L’association réunit des sociétaires, appelés « socios ». Ceux-ci financent le Média et Gérard Miller avait expliqué au magazine Capital que les socios étaient les « propriétaires » du Média. Cela sous-entendrait que l’association est l’associée unique des sociétés commerciales. Cela serait d’ailleurs cohérent, car les socios pourraient ainsi élaborer dans le cadre de l’association les décisions stratégiques des deux autres structures.

De ce qu’on lit, il n’apparaît cependant pas que l’association soit l’associée unique des sociétés commerciales qui ont été constituées.

En outre, les sociétés « personnelles » de certains des fondateurs du Média interviennent pour fournir des prestations de services au Média. Parmi ces sociétés figure notamment la société Mediascop, qui est encore une SASU dirigée par Mme Chikirou, et dont l’objet est l’activité de conseil.

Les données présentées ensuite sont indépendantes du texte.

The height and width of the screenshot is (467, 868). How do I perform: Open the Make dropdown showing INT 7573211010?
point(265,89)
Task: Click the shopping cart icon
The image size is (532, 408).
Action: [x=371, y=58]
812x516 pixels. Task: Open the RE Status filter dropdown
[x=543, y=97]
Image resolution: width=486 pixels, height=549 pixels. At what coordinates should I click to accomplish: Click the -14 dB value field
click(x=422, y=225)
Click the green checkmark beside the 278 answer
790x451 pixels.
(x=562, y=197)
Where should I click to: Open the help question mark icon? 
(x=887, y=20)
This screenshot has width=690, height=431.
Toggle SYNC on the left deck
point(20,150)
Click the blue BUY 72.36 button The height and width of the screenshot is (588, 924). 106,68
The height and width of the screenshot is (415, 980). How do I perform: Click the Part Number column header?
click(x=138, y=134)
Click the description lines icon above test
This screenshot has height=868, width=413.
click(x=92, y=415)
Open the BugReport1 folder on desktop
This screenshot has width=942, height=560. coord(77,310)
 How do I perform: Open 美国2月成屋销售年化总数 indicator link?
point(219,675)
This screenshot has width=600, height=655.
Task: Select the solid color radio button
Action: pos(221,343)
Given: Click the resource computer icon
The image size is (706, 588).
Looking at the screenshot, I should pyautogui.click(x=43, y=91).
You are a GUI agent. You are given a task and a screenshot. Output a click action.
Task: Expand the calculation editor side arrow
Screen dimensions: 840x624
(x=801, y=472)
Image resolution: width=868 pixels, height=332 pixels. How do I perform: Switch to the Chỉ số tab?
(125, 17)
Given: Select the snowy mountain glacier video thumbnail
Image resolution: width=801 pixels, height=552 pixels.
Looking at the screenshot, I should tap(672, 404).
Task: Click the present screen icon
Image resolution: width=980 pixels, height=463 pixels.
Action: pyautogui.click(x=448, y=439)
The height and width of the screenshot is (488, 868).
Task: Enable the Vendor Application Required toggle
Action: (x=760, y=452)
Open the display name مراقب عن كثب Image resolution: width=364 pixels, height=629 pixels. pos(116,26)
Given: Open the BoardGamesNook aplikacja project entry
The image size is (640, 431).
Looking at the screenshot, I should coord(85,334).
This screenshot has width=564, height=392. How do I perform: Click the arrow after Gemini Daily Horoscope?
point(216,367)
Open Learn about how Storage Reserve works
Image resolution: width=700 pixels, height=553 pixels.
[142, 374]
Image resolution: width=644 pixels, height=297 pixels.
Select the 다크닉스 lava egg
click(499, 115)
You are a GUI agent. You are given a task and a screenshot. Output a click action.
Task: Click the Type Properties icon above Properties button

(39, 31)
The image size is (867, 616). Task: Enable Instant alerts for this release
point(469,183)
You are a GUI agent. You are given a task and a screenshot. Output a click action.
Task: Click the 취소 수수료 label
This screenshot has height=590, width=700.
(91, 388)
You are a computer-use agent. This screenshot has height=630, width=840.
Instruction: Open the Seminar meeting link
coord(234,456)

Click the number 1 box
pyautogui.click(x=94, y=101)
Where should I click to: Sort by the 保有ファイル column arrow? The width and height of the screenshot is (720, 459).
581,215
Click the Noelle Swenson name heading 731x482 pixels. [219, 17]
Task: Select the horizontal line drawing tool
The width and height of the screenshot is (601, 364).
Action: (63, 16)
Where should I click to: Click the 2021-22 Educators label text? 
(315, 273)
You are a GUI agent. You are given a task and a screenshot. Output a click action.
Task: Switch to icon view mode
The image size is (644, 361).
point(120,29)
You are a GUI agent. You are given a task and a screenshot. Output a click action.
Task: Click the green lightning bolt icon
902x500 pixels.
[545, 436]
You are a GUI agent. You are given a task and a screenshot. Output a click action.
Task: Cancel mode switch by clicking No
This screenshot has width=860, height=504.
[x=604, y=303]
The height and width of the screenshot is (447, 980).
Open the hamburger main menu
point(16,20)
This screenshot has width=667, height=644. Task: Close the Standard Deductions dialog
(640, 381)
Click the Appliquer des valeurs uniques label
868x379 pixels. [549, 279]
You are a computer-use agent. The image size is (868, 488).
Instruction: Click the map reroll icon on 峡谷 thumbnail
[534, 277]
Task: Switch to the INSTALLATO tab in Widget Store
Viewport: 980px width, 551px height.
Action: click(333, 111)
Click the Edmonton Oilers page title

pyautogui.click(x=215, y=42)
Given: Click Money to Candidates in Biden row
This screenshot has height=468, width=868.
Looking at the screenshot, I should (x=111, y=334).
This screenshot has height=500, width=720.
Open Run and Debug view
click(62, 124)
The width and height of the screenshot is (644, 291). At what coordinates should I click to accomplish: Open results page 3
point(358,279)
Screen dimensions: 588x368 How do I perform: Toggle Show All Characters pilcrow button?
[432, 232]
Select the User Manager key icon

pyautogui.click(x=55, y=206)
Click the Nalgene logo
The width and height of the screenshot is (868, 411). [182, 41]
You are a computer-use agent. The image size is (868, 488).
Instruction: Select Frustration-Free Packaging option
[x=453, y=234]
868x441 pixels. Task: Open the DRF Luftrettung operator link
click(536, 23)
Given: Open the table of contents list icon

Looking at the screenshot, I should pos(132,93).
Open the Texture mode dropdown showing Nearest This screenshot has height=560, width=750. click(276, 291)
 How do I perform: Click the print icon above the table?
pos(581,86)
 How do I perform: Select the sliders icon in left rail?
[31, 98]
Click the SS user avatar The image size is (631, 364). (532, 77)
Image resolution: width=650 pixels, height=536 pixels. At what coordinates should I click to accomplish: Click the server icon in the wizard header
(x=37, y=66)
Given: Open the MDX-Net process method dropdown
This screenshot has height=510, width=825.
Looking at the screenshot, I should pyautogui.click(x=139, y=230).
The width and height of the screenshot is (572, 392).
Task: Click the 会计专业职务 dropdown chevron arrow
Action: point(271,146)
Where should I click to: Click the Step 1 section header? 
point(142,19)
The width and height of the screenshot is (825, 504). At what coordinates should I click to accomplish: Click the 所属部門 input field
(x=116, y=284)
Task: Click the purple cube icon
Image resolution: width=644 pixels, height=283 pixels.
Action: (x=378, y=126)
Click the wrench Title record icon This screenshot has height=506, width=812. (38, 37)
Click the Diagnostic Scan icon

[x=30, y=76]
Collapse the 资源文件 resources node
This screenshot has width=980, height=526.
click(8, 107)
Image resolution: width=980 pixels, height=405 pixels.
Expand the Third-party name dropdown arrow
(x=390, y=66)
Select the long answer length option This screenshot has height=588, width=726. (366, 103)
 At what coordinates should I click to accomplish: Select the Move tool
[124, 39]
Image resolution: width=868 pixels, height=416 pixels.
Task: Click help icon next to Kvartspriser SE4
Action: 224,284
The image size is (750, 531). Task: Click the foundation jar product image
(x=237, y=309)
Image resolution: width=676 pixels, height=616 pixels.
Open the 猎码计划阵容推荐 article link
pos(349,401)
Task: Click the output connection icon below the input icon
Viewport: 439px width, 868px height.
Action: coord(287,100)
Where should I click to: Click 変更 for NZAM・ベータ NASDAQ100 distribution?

Les prestations de services.

Mme Chikirou a fait intervenir la société de conseil Mediascop, société qu’elle dirige, pour fournir des prestations de services au Média.

La page Wikipedia du Média indique: « Juste avant son départ du Média, Sophia Chikirou a procédé à deux paiements, pour plus de 130.000 euros, à sa propre société, Médiascop, révèle Mediapart, information reprise dans un article du Point. Aude Lancelin, nouvelle responsable du site, indique qu’elle n’était pas informée de prestations par la société Médiascop. Un chèque de 64.119,61 euros a été honoré par la banque, mais le virement suivant a été bloqué. Pour Henri Poulain, co-fondateur du Média, Sophia Chikirou « était bénévole en tant que présidente mais rémunérée comme conseil en stratégie. En interne, c’est ainsi qu’elle le justifie. Cela me semble problématique de se revendiquer bénévole et de se rémunérer par ailleurs ». Pour Sophia Chikirou « tout le monde au Média était informé de ces prestations, surtout les fondateurs puisque les trois sociétés des fondateurs fournissaient des prestations de communication et audiovisuelles pour lesquelles le Média n’avait pas les compétences en interne ». Accusée de mauvaise gestion, par la nouvelle direction du Média, Sophia Chikirou indique vouloir saisir la justice et « demander la désignation d’un administrateur judiciaire provisoire et un audit pour prouver ma bonne gestion ». Cependant Gérard Miller s’opposerait à cet audit« .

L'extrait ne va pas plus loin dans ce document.